* EXERCISE BRIEF:
Word for word, restate the lines of the data below between those holding "The width and height of the screenshot is (749, 560)." and "The height and width of the screenshot is (650, 812).", inclusive; pictures do not belong in the copy.

* THE RECORDS:
○ ○ ○ ○ ○ ○ ○

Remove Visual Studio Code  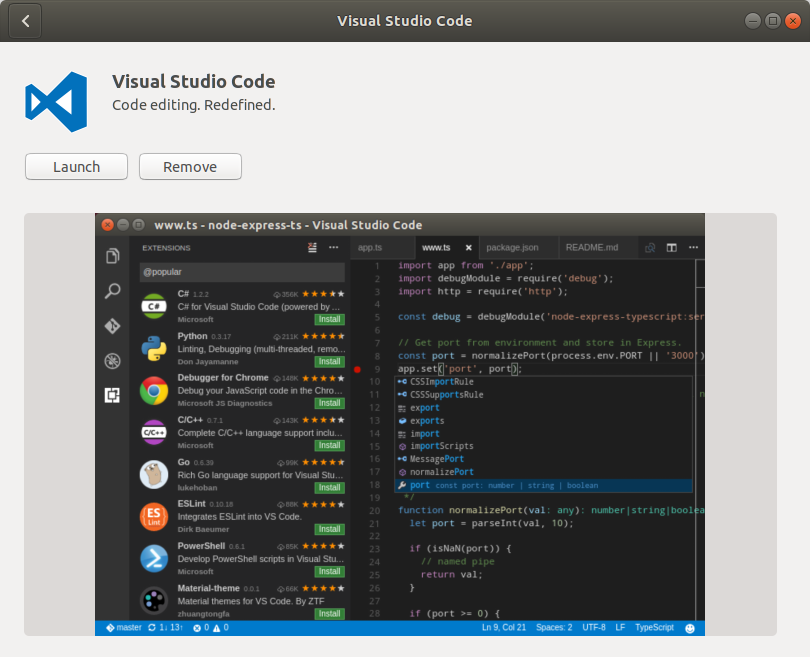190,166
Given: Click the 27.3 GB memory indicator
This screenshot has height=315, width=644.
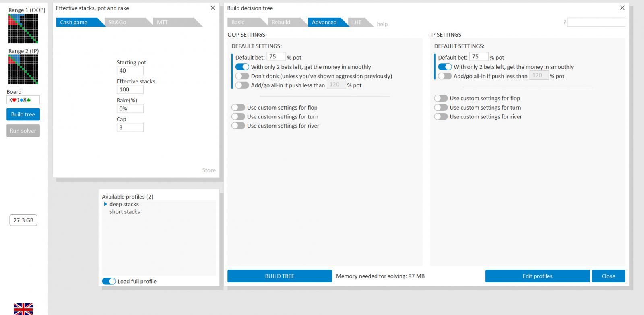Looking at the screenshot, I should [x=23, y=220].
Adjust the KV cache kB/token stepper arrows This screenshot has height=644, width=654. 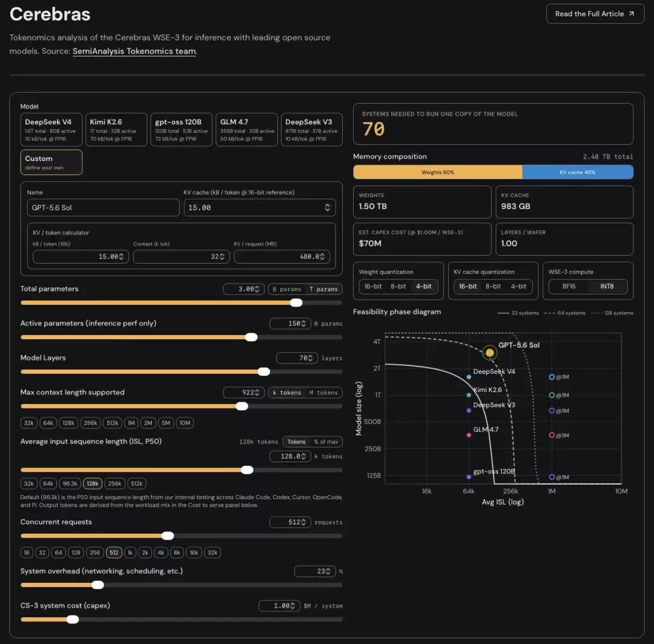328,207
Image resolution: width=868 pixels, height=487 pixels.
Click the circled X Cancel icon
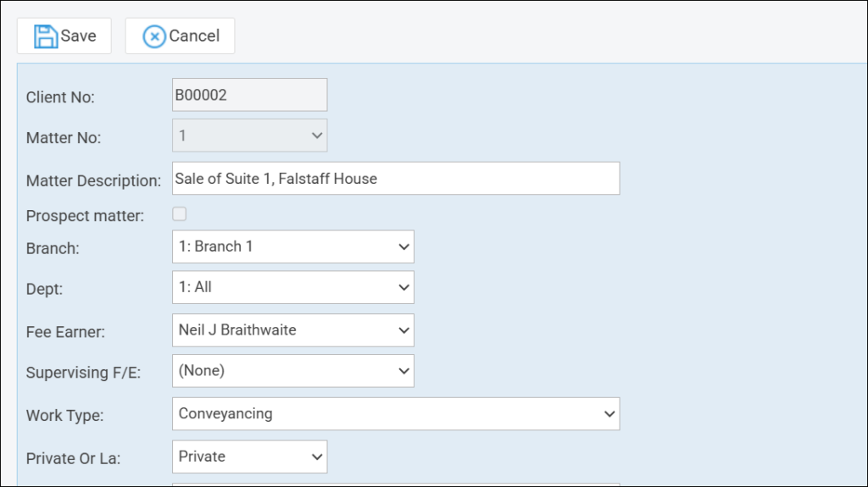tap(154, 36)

○ ○ ○ ○ ○ ○ ○

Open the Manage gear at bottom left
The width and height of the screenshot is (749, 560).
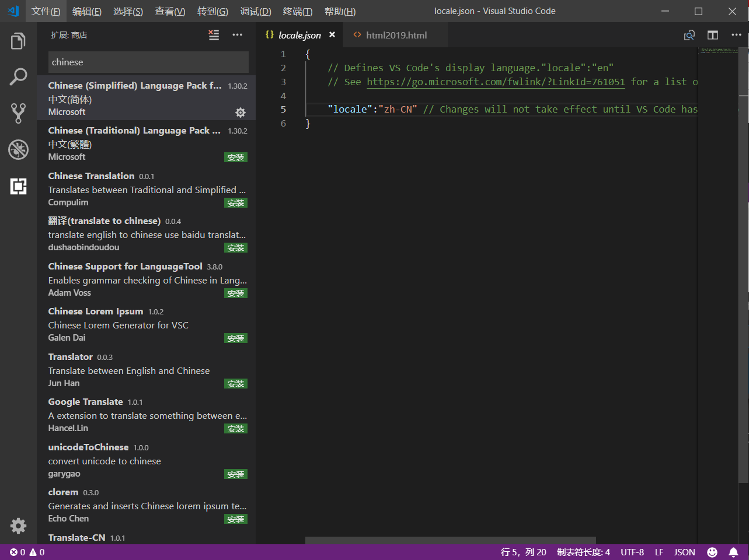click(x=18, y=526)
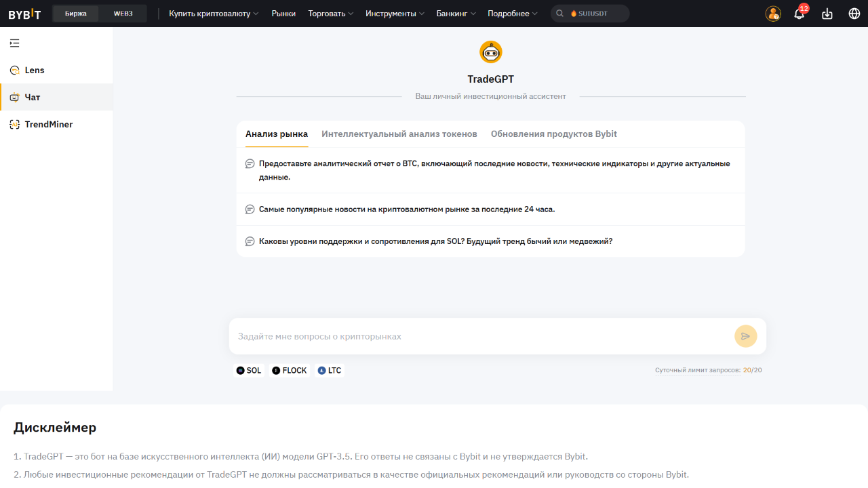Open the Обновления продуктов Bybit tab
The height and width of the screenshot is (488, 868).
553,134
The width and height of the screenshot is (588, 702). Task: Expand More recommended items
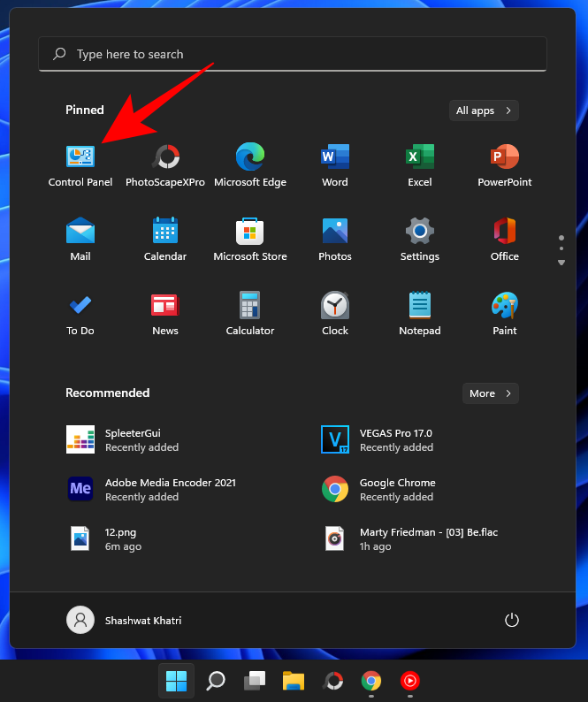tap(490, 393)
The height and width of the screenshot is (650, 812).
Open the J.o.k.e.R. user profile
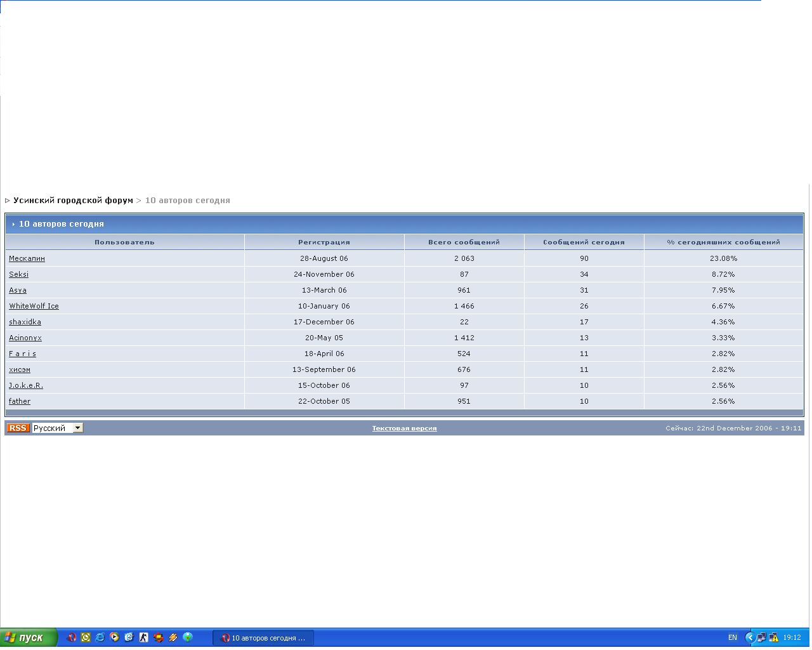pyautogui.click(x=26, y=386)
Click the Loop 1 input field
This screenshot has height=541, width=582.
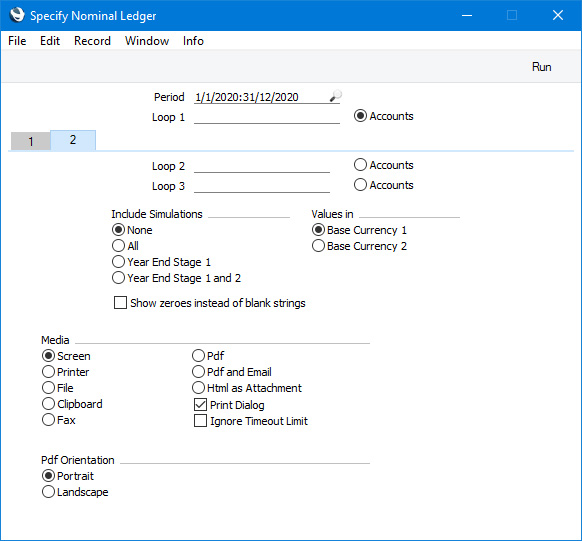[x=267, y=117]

○ ○ ○ ○ ○ ○ ○

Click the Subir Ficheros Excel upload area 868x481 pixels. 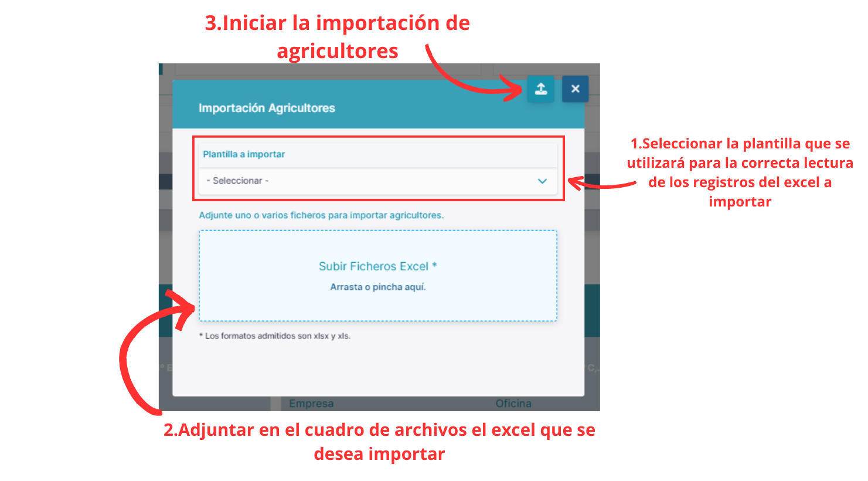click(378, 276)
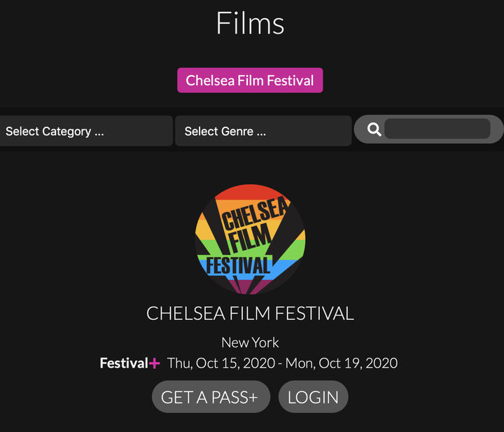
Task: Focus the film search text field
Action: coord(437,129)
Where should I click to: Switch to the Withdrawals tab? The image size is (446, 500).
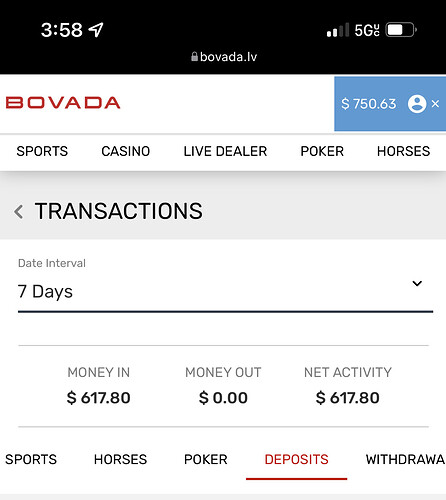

○ ○ ○ ○ ○ ○ ○

* THE COMPLETED TASK:
The width and height of the screenshot is (749, 560).
click(x=18, y=526)
Open the Обновления продуктов Bybit tab
The height and width of the screenshot is (488, 868).
553,134
The width and height of the screenshot is (588, 702). Task: Expand More recommended items
tap(490, 393)
The height and width of the screenshot is (650, 812).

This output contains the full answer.